What crimes do you commit every day

Murder of women Femicide: These are not isolated cases

Femicide in Leipzig - the baby was there

It sounds like a dramatic isolated incident, but it is not. A similar crime was recently committed in Leipzig. A young woman was walking with her baby on her body in the Leipzig riparian forest - at noon, in the sunshine and in the midst of many other people. Between walkers and cyclists, the perpetrator injured her head so badly that she died shortly afterwards in hospital. Her ex-boyfriend, who had threatened her several times before, is urgently suspicious.

In Leipzig Connewitz, the place of residence of the victim, posters and graffiti appear everywhere: "It's femicide," it says on many. "We speak of femicides when a woman is killed because she is a woman," says sociologist Monika Schröttle from the University of Nuremberg-Erlangen. She has been researching this topic for years.
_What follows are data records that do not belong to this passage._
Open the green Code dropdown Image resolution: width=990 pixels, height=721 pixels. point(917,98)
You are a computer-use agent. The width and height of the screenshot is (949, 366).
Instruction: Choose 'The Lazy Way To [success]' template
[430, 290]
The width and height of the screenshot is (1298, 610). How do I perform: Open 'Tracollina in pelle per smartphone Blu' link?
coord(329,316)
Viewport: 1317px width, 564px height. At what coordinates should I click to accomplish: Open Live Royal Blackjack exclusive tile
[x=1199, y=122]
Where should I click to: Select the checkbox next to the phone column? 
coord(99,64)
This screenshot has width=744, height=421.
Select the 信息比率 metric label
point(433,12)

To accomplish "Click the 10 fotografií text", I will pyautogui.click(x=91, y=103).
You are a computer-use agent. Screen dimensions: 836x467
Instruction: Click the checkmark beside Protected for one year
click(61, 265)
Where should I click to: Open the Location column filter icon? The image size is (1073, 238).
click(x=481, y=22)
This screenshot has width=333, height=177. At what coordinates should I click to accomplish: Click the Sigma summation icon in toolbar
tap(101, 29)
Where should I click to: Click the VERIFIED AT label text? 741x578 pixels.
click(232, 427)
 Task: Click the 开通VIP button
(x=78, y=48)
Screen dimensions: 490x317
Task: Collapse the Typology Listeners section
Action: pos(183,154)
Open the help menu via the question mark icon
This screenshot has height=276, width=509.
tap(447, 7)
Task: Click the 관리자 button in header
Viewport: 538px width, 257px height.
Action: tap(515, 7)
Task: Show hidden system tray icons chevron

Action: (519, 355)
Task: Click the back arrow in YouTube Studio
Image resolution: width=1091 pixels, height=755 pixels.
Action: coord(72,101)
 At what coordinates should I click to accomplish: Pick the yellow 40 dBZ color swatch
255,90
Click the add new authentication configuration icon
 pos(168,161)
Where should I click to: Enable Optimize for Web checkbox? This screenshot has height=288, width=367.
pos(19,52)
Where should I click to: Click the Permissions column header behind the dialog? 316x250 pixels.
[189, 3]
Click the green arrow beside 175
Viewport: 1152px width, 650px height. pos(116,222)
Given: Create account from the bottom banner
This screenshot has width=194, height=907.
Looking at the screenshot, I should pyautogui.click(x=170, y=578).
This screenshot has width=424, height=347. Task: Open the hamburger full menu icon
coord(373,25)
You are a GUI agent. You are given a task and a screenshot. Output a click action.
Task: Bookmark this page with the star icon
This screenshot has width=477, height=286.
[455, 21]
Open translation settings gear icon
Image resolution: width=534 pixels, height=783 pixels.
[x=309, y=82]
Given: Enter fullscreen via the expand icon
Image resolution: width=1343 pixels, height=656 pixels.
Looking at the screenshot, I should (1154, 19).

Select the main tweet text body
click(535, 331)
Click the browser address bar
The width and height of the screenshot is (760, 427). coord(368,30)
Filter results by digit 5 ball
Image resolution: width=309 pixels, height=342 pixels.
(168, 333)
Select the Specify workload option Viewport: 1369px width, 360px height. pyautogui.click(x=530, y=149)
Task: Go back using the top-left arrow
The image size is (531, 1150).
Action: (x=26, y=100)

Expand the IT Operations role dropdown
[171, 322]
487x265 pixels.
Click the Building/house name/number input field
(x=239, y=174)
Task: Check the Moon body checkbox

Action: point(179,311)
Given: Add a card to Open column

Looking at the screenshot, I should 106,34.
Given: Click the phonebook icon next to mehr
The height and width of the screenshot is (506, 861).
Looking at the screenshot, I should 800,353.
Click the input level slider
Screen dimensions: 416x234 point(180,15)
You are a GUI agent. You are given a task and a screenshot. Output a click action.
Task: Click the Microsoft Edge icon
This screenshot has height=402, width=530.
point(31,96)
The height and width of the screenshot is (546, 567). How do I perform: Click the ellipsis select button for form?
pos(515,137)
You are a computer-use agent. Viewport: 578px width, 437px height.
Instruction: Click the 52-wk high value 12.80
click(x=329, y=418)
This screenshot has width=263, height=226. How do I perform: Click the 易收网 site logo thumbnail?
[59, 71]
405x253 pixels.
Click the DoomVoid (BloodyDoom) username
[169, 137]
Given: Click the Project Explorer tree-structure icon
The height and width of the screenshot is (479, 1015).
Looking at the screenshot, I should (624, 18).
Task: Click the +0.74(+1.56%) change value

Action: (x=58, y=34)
The idea behind it is: "The woman belongs to me and she cannot live without me. These are, so to speak, types of homicides that clearly have to do with a patriarchal society."

111 murders and 192 attempted murders of (ex) partners in 2019

Around 130 women are killed each year by their partners or ex-partners. That is the average of the figures from the Federal Criminal Police Office from 2016 to 2019. The latest figures were only published a few days ago. They mean: every third day in Germany a woman is killed by her partner or ex-partner. In addition, there were 192 attempted murders of (ex) girlfriends last year. A problem that has been known for a long time. Yet not enough is being done to protect women.

In the Brandenburg case, the woman had previously reported threat scenarios to her acquaintances. "She said that the perpetrator went at her with a gun," says Estera.

That was the impulse where she said: Now I want out. I have to protect my children.

Estera Fries, neighbor of the perpetrator

The woman and their children had lived with friends for four weeks. The father came to visit now and then. The Fries had spoken to both of them about the separation: "That was a very eloquent, intelligent man. In the whole conversation he said once very briefly: I would like to kill everyone," says Axel Fries. That is in a subordinate clause liked and he didn't really see it as a threat.

Expert: Most dangerous first months after separation

The signs are to be taken seriously, says Max Lindner from the Federal Working Group (BAG) perpetrator work. He has been advising men who engage in domestic violence for ten years. In the first three months after the separation, the women are most likely to be killed.

"The existential crises these men find themselves in have the greatest effect," says Max Lindner. It is spoken of a life bankruptcy. If long-term relationships were to break away and with them the existence built up by men, then the exceptional situation would be extremely large. "So big that people no longer act rationally." Instead, there is the assumption: "If I end this life, I also end the cause of the crisis."

But can women be protected? "Theoretically, yes. At least some of them. In 30 percent of femicides, perpetrators have already been noticed through frequent violence and were on record. So-called case conferences can help to better identify such abnormalities. To this end, all those involved are systematically reported to every case of domestic violence "This of course includes victim protection facilities such as women's shelters, women's counseling centers and the police," says Max Linder from the BAG Täterarbeit.

Prevention in Saxony, Saxony-Anhalt and Thuringia?

There was recently a training course on ODARA in Thuringia for specialists in this area. One will be held soon in Saxony-Anhalt. In Saxony there is to be a symposium on high risk assessment in September.

"Above all, we have a gap in that we do not have a functioning network for high-risk cases," says the chairwoman of the regional women's council, Susanne Köhler. She has been fighting for more prevention for a long time - also to prevent cases like the one in Leipzig. Other federal states are already further along.

But so far these case conferences have only been systematically organized in Rhineland-Palatinate. A checklist is then gone through there: The so-called ODARA - an instrument for assessing high-risk offenders. In the case of the Brandenburger, the answers to the 13 questions result in: The perpetrator would have been classified in the high-risk group. He would have had a 75 percent chance that he would commit a serious act of violence against a family member. In such a case, it must then be looked at, "what possibilities are there to spatially separate women from men", says Max Lindner from the Federal Working Group (BAG) perpetrator work.

Femicides are crimes against killing women simply because of their gender. Of a total of 87,000 women killed worldwide in 2017, 60,000 were killed by their partner, former partner or a family member.

In Germany, 111 women died in 2019 at the hand of their partner / ex-partner, which means: every third day in Germany a woman dies from femicide. For comparison: In Mexico, for example, this happens every 2.5 hours. Nevertheless: Domestic violence does not only affect a certain culture or a certain group of people: It is present everywhere, says political and social scientist Monika Schröttle from the organization European Observatory on Femicide (EOF). Violence against women is independent of social status, finances or educational status.

According to the EOF, violence against women has increased worldwide during the corona crisis and in times of lockdown. In some cases, the cases triple.